→ **Extrait choisi**
Dans cet essai, Péguy fait l’apologie d’un temps où le travail n’était pas une vulgaire marchandise, où il était souvent un art, où il n’avait pas encore connu les transformations liées au productivisme et à la rentabilité. Lui-même a connu l’artisanat dans sa famille et le travail qu’il prétend noble. « Travailler était leur joie même, et la racine profonde de leur être. Et la raison de leur être ». Il présente le travail comme un mode de vie, le travail pour le travail, pour le travail bien fait, pour l’honneur, pas pour l’argent ou un quelconque avantage.
Mais les temps ont changé et les valeurs ont été bouleversées. "Le monde a moins changé depuis Jésus-Christ qu’il n’a changé depuis trente ans". Avec la révolution industrielle, une nouvelle classe s’est fortement renforcée : la bourgeoisie a pris le pouvoir, tous les pouvoirs. « C’est parce que la bourgeoisie s’est mise à exercer un chantage perpétuel sur le travail de l’homme que nous vivons sous ce régime de coups de bourse et de chantage perpétuel que sont notamment les grèves ». Et il enfonce fermement le clou : "Tout le mal est venu de la bourgeoisie. Toute l’aberration, tout le crime. C’est la bourgeoisie capitaliste qui a infecté le peuple".

→ **Travail à faire**
Selon l'extrait choisi, quelle classe a pris le pouvoir avec la révolution industrielle ? Répondez en quelques mots, s'il vous plaît.

→ **Données fournies**
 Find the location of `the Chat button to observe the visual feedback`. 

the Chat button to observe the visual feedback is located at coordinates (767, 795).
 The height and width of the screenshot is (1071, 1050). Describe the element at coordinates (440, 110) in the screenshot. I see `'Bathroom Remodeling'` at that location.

→ **Tâche accomplie**
La bourgeoisie.